El presidente de Estados Unidos, Donald Trump, ordenó este lunes suspender durante cinco días los ataques contra la infraestructura energética de Irán, en medio de un giro inesperado en la escalada del conflicto en Medio Oriente.
La decisión se produce tras lo que el propio mandatario calificó como “conversaciones muy buenas y productivas” entre Washington y Teherán, orientadas a lograr una posible salida a las hostilidades.
Según explicó, la pausa en las operaciones militares —que incluían ataques a centrales eléctricas y otras instalaciones energéticas iraníes— dependerá del avance de las negociaciones en curso durante esta semana.
Este anuncio representa un cambio de tono significativo, luego de que días antes Trump amenazara con bombardear infraestructuras clave si Irán no reabría el estratégico estrecho de Ormuz, una vía vital para el comercio mundial de petróleo.

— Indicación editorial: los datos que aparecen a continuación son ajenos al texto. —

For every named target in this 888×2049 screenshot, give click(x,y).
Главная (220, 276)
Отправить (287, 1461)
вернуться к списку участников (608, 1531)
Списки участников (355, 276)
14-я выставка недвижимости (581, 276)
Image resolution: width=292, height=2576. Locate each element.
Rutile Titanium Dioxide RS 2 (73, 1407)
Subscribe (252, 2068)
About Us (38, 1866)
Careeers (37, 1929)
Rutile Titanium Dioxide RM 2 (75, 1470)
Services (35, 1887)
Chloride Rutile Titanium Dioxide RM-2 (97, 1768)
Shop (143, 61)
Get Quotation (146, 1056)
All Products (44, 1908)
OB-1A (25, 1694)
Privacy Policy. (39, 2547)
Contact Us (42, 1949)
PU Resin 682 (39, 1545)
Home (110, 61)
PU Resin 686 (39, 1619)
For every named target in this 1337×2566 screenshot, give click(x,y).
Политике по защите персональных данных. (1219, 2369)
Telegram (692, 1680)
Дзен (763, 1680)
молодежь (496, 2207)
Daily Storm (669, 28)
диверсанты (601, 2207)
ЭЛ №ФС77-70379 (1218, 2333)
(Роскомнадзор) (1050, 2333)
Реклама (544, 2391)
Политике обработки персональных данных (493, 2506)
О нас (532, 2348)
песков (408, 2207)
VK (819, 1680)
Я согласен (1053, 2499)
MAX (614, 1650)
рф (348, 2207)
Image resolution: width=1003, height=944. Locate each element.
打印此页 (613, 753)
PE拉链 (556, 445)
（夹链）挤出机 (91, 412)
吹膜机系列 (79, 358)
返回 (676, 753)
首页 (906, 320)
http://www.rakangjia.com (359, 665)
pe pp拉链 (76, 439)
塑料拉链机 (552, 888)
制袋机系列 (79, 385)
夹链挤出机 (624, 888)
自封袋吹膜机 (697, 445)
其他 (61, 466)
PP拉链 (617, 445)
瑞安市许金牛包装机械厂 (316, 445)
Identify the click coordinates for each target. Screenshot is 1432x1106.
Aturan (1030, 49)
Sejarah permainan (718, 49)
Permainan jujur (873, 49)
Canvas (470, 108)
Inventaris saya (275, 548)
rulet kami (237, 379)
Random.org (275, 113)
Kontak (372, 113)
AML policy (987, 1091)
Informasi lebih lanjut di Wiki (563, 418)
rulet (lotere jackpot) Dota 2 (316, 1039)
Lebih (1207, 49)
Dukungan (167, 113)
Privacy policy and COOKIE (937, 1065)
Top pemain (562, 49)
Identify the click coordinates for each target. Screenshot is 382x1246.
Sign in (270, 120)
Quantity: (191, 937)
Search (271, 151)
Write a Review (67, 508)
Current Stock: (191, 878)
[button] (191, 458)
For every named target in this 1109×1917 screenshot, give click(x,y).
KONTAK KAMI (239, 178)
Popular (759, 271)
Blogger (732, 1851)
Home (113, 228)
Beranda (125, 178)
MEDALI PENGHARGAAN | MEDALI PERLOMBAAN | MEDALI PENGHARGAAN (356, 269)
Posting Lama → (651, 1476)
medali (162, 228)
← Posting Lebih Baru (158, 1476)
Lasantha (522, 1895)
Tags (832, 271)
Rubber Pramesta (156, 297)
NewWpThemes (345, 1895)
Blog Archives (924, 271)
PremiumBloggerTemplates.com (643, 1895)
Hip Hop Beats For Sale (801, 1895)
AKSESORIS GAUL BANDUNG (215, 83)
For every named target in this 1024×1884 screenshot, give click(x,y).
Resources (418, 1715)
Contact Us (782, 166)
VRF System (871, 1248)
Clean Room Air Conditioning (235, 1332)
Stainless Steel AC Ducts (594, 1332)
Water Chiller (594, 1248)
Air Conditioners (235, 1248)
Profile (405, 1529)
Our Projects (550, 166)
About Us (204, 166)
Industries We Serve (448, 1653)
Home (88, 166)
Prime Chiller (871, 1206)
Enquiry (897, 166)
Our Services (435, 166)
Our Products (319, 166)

La tensión había escalado rápidamente, con advertencias de Irán de tomar represalias contra instalaciones energéticas en toda la región si era atacado, lo que encendió alarmas sobre una posible crisis energética global.
Tras conocerse la decisión de Washington, los mercados reaccionaron de forma positiva, con caídas en el precio del petróleo y señales de alivio en las bolsas internacionales, aunque la situación sigue siendo altamente volátil.
Pese a la tregua temporal, el conflicto continúa activo en varios frentes, con ataques cruzados y una creciente presión internacional para evitar una escalada mayor.